Depressione, in Italia numeri da record: 3 milioni di persone colpite

Depressione pazienti in aumento

Gli italiani sono depressi: colpite 3 milioni di persone (soprattutto donne)

Di questi, la stragrande maggioranza (oltre 2 milioni) sono donne. "Ma i costi indiretti possono gravare in maniera significativa, basti pensare ai costi previdenziali dovuti all'elevato numero di giorni di assenza dal lavoro causato da una patologia come la depressione maggiore (nel periodo considerato nell'analisi, 2009-2015, 650 milioni di euro per Assegni ordinari di Invalidità e pensioni di Inabilità, con un incremento dei costi di circa il 40%)" ha spiegato Francesco Saverio Mennini, docente di Economia Sanitaria Università Tor Vergata di Roma durante l'incontro "Depressione sfida del secolo, verso un piano nazionale per la gestione della malattia" organizzato a Milano da Janssen e da Onda, Osservatorio Nazionale sulla salute della donna e di genere., in occasione della Giornata mondiale della salute mentale, che si celebra il 10 ottobre. Soprattutto nelle sue forme più gravi - la cosiddetta depressione maggiore che colpisce circa il 2% della popolazione italiana, con una netta prevalenza femminile - la malattia è fortemente invalidante e pesa sia sulla qualità di vita di chi ne soffre e dei caregiver, sia sui costi sociali.

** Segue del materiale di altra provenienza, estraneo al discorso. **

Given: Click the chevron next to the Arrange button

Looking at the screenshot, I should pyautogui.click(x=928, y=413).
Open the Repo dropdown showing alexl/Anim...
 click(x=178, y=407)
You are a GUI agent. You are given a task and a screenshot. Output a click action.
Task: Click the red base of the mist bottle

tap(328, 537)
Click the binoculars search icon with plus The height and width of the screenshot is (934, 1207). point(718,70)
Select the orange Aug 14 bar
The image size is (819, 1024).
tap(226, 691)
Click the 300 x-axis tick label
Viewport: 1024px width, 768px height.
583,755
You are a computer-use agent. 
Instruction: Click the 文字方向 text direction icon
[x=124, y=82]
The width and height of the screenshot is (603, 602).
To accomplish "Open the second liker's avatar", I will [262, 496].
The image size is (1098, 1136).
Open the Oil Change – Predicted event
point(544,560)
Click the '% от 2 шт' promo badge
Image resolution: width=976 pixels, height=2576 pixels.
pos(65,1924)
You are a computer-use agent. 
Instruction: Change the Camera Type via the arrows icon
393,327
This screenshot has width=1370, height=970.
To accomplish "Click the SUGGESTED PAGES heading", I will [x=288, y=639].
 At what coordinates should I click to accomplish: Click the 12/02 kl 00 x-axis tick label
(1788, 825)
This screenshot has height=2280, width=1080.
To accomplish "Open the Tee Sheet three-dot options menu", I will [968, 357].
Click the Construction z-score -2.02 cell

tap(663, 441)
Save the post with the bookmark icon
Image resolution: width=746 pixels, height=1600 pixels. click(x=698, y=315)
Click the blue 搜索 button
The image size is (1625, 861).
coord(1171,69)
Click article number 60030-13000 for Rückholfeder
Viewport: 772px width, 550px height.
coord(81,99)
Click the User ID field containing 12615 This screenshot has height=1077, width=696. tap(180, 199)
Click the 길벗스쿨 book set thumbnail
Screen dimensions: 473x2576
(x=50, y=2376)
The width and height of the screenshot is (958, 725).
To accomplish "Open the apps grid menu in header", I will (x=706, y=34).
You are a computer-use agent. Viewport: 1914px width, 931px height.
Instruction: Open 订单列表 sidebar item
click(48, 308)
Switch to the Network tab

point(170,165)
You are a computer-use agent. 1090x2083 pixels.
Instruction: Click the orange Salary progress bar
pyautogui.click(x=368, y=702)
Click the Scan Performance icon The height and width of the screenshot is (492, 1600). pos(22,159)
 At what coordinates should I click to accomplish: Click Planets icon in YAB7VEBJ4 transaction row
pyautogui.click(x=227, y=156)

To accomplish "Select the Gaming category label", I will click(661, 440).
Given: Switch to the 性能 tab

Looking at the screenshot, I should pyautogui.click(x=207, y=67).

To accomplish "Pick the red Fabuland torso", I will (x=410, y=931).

Né bisogna dimenticare che la depressione è una patologia che può avere risvolti molto gravi e, se non trattata correttamente, è associata ad un'elevata mortalità, stimata intorno al 15%. Il 'male di vivere' affligge sempre più persone, come dimostrano i dati presentati. Non è un caso se la Giornata Mondiale di quest'anno viene dedicata alla prevenzione del suicidio. Circa il 30% dei pazienti con depressione maggiore, ossia circa 130 mila pazienti, non risponde ai trattamenti tradizionali, nonostante una corretta aderenza alle terapie, somministrate a dosi e per tempi adeguati. Nei pazienti con disturbi dell'umore, uno su tre arriva a cercare di togliersi la vita almeno una volta nella vita.

La fotografia scattata, qualche mese fa, dal direttore del Dipartimento di Salute Mentale e di Uso di sostanze presso l'Organizzazione mondiale della Sanità (Oms), Devora Kestel, parla chiaro: le malattie mentali e neurologiche sono in aumento, così come cresce l'uso di sostanze.

Durante i lavori, tutti i relatori hanno firmato simbolicamente una copia del primo Libro bianco Onda sulla salute mentale in Italia, che dopo questa presentazione ufficiale nel capoluogo lombardo verrà portato all'attenzione delle Istituzioni regionali nel corso del 2020.

La Società Italiana di Farmacia Ospedaliera ha reso noto qualche tempo fa che la media nazionale dei ricoveri per problemi psichiatrici negli giovani post adolescenza è salita a 27 al giorno. "In un decennio è aumentata di quasi il 20% e colpisce a tutte le età, anche nell'infanzia, già a partire dai 4 anni". La depressione giovanile è in crescita costante e si presume che nel 2030 sarà la patologia cronica più diffusa tra i giovanissimi. E spesso nemmeno i farmaci sono sufficienti. Mentre, la stessa scienza e la medicina stanno aprendo le porte a terapie "alternative".

Tra i rimedi naturali contro lo stresse depressione riconosciuti utili in numerosi studi scientifici figura la pratica dello yoga, una disciplina antica nata in India che insegna a coordinare mente, corpo e respirazione con il fine di favorire il rilassamento e di stimolare l'equilibrio generale del sistema.